I have been hesitating to put down whatever is currently going on with the world, whether that’s because I don’t want to say the wrong thing or come across as something I am not, I am not sure. I am on isolation.
Though, this is the new normal, for now. And I feel like one day, I will want to think back to this moment and be able to remember as much as I can of it.

I am on day two of isolation. Day two of house-bound self, which to me is actually quite comforting. I like being home, but I am not going to enjoy it as much as I think in a few days when these 4 walls are going to be very much tight for space and air.
On a lighter note, though… we have already eaten all the snacks in the house. All of them. I am on pack number two of Milk Chocolate Digestives – I believe these can be now named the favorite snack of week 1 of quarantine. Go figure.
Today I did work, remotely, from home. And slowly, so that all of it did not end by week 1. Turns out we are not working from home, so now I have plenty of spare time and I will possibly complete some tasks here and there, when really bored – that will not happen anytime soon because, ahem, Disney + launched yesterday and we have purchased Animal Crossing on Tuesday so yeah, very packed schedule.
I am trying to keep some sort of sanity by maintaining some sort of routine, and I know for a fact I will fail sooner rather than later – don’t forget, it’s only day 2!

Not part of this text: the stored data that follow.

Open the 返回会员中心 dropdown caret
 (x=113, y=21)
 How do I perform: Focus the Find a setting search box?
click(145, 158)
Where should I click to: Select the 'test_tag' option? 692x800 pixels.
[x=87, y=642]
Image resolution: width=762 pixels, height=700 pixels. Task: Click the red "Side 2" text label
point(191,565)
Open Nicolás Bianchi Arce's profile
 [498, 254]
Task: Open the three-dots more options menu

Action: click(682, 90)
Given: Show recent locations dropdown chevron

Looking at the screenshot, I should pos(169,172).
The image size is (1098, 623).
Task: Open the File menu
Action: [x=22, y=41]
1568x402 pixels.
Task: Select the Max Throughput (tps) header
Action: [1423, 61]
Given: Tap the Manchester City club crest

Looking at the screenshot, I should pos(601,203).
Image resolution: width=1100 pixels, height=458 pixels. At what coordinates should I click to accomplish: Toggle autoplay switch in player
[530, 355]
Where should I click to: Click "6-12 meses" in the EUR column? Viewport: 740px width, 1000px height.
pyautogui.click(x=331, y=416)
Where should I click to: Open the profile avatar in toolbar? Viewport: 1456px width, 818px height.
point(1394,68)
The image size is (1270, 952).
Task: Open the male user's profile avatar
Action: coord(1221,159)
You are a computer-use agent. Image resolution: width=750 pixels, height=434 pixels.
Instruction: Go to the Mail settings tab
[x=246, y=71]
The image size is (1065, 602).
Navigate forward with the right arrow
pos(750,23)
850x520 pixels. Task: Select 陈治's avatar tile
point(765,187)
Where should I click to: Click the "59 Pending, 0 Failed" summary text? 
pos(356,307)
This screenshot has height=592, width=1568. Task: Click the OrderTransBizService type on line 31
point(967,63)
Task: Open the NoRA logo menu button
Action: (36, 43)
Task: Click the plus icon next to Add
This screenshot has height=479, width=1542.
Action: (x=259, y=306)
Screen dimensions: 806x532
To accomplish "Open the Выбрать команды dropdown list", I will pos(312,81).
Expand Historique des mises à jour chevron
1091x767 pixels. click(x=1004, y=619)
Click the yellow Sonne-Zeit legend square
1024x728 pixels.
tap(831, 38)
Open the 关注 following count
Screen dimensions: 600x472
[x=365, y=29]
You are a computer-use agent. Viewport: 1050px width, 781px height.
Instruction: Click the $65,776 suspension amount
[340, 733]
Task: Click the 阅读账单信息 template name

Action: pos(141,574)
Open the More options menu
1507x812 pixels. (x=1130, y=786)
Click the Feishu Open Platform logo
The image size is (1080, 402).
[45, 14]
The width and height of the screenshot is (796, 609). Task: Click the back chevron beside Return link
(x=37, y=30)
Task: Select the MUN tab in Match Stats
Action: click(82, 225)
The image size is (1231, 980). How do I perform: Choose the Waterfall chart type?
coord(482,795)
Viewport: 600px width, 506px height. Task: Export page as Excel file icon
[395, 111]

What I plan on doing while in quarantine, in no particular order:
- read all the books I have not read in sooooo long, but definitely not going to try my hand at Lolita once again, because I mean, there is no bloody point;
- cook all the things, we are already planning a few things like pizza night and Mexican night, but also a lot of overdue baking and bread making on the way too;
- clean all the things we can possibly clean, a bit at the time, so we have some left for the next few days;
- blog again, now that I have spare time and I am not looking at a screen all day every day, that should help my willingness to type words that make sense here (and don’t sound so formal as Grammarly seems to be pointing out);
- watch all the things we can watch with the girls, whether that’s on Disney +, Netflix or normal TV, I am already planning lists and blog posts around this, so keep your eyes peeled if you need any help deciding what to watch;
- relax, rest and repeat, try to take it slow but take it all in, enjoy the slow, embrace the slow, with the girls, TJ, our family both here and on FaceTime, get drunk, play cards, fight and make up;
If you too are feeling all the feels, thinking all the things and doing as little as possible to stress, then welcome home buddy, we’re all in this (shit) together.
I am at home right now too! I’m a little sad I won’t be able to pick up a coffee or walk into a restaurant and get my take out but it’s a little sacrifice to keep everyone around me safe while I wait for my test results 🙂 take care love xo
I hope all is well with your test Lynn, I hate waiting! I had one done a couple of months ago and, even though I was shielding, I was scared and stressed!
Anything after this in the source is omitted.